**Text section:**
Although the two actions Plaintiffs challenge in their motion followed separate procedural paths, Defendants were actively pursuing both projects contemporaneously. Defendants issued an EA, FONSI, and Decision Notice on June 7, 2004, that announced the approval of the proposed MIS Amendment. The Trout Slope Project was approved on July 1, 2004, following the issuance of an EIS and Record of Decision. The MIS Amendment was the first of the two challenged actions to be approved and there is some question concerning the potential effect of the MIS Amendment on the propriety of the Trout Slope Project's approval. As a result, the court will first analyze Defendants' adoption of the MIS Amendment before addressing the approval of the Trout Slope Project.

The MIS Amendment

Ashley NF adopted its Forest Plan in 1986. At that time, the Forest Plan identified twelve MIS. (See AR MIS00001.) In 1999, the United States Forest Service directed local Forest Service units to change MIS monitoring as needed if certain species were either not adequate indicators of the health of the identified resources subject to forest management activities or were not practical to monitor. (See id. at MIS01338-41.) Approximately four years later, Defendants decided to reevaluate the MIS designated for use in Ashley NF and issued a Project Initiation Letter to that effect on November 15, 2003. (See id. at MIS00143-46.)

The twelve MIS identified in the 1986 Ashley NF Forest Plane were: sage grouse, Lincoln's sparrow, song sparrow, red-naped sapsucker, warbling vireo, Northern goshawk, Colorado River cutthroat trout, macroinvertebrates, golden eagle, white-tailed ptarmigan, mule deer, and Rocky Mountain elk. (See AR MIS1622-23.)

**Required actions:**
**a)** Print the Ashley NF passage word for word, everything from "Although the two" down to "Trout Slope Project.".
**b)** For each statement, answer yes or no according to the Ashley NF passage and quote the words that decide it: (i) The Trout Slope Project was approved before the MIS Amendment. (ii) The 1986 Forest Plan identified twelve MIS. (iii) Defendants issued a Project Initiation Letter on November 15, 2003.

**Data block:**
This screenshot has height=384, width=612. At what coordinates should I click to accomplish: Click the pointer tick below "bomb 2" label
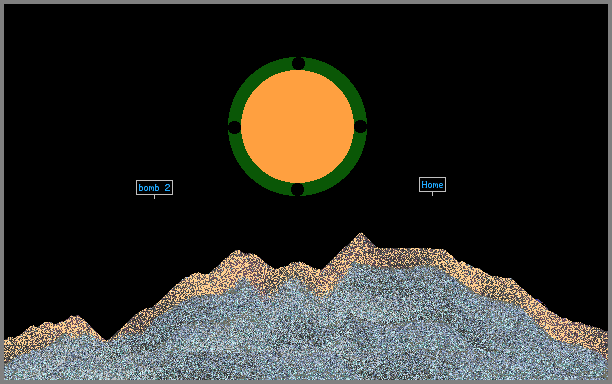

**List of solutions:**
**a)**
Although the two actions Plaintiffs challenge in their motion followed separate procedural paths, Defendants were actively pursuing both projects contemporaneously. Defendants issued an EA, FONSI, and Decision Notice on June 7, 2004, that announced the approval of the proposed MIS Amendment. The Trout Slope Project was approved on July 1, 2004, following the issuance of an EIS and Record of Decision. The MIS Amendment was the first of the two challenged actions to be approved and there is some question concerning the potential effect of the MIS Amendment on the propriety of the Trout Slope Project's approval. As a result, the court will first analyze Defendants' adoption of the MIS Amendment before addressing the approval of the Trout Slope Project.

**b)**
(i) No: "The MIS Amendment was the first of the two challenged actions to be approved"
(ii) Yes: "At that time, the Forest Plan identified twelve MIS."
(iii) Yes: "issued a Project Initiation Letter to that effect on November 15, 2003"